L’Agence nationale de gestion des élections (ANGE) a annoncé, ce lundi, la tenue d’élections législatives et sénatoriales partielles dans deux circonscriptions tchadiennes, afin de pourvoir des sièges vacants au sein du Parlement tchadien.
Selon le président de l’ANGE, Ahmat Bartchiret, les élections législatives et sénatoriales annoncées au Tchad concerneront le département de Haraz Albiar pour l’élection d’un député, ainsi que la province du Chari-Baguirmi pour le remplacement d’un sénateur. Le vote est prévu le 21 juin 2026. Les candidatures pourront être déposées du 11 au 15 mai 2026, date limite fixée pour le dépôt des dossiers.
Deux sièges vacants pour des raisons distinctes
À l’Assemblée nationale, la vacance du siège de Haraz Albiar fait suite au décès de la députée Haoua Outhman Djamé, laissant la circonscription sans représentation. Une élection partielle est donc organisée pour désigner son successeur.
Au Sénat, le siège devenu vacant dans la province du Chari-Baguirmi résulte de la nomination de la sénatrice Mariam Mahamat Nour à un poste international.

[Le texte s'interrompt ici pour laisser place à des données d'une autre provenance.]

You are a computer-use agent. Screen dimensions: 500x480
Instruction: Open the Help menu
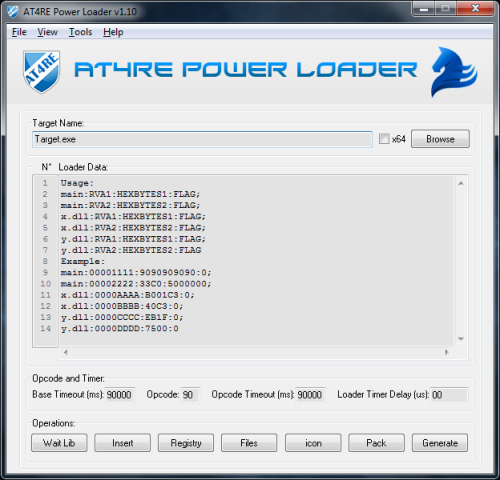(x=113, y=32)
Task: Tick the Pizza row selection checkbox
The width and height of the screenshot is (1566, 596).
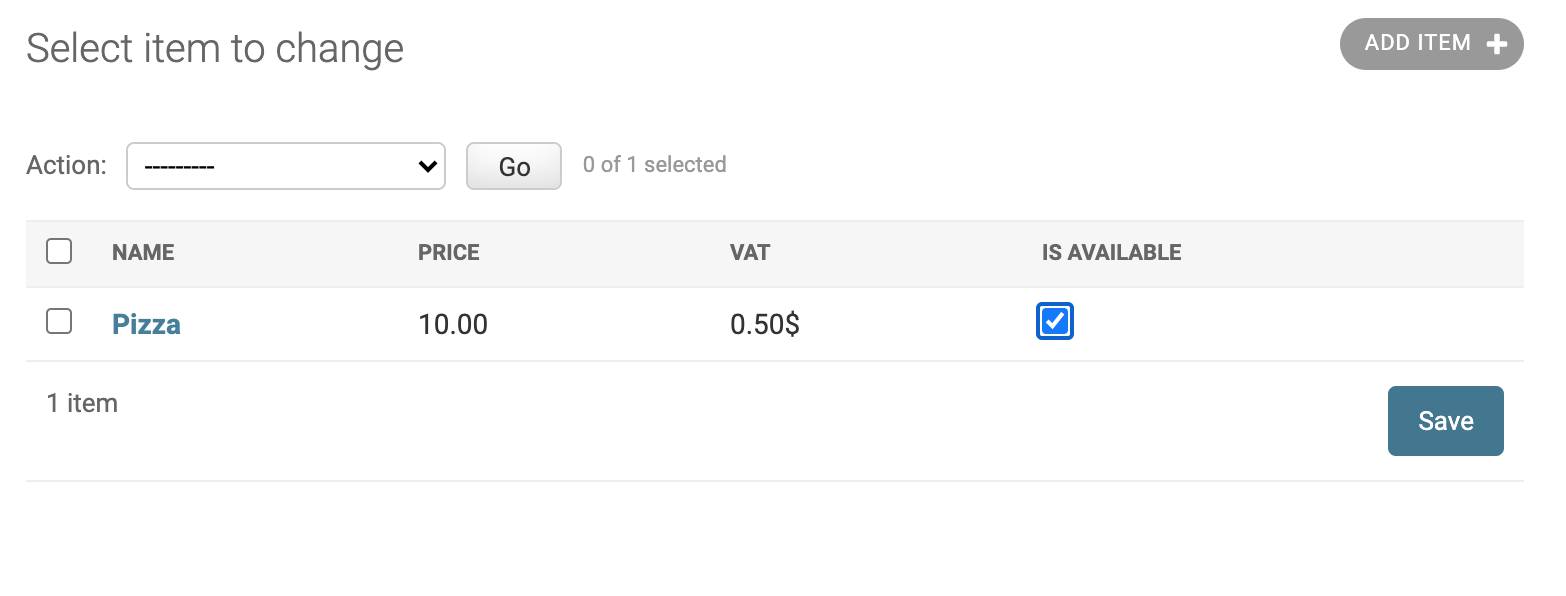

Elle a en effet été désignée vice-présidente de la Commission de la Communauté économique des États de l’Afrique centrale (CEEAC), une organisation régionale regroupant dix pays.
Un processus encadré par l’ANGE
Institution constitutionnelle indépendante, l’ANGE est chargée d’organiser et de superviser les élections au Tchad. Elle assure que ces scrutins partiels se déroulent dans des conditions de transparence et d’équité, similaires à celles des élections générales.
Cette annonce s’inscrit dans la dynamique de consolidation des institutions démocratiques du pays, en lien avec les engagements pris durant la période de transition politique.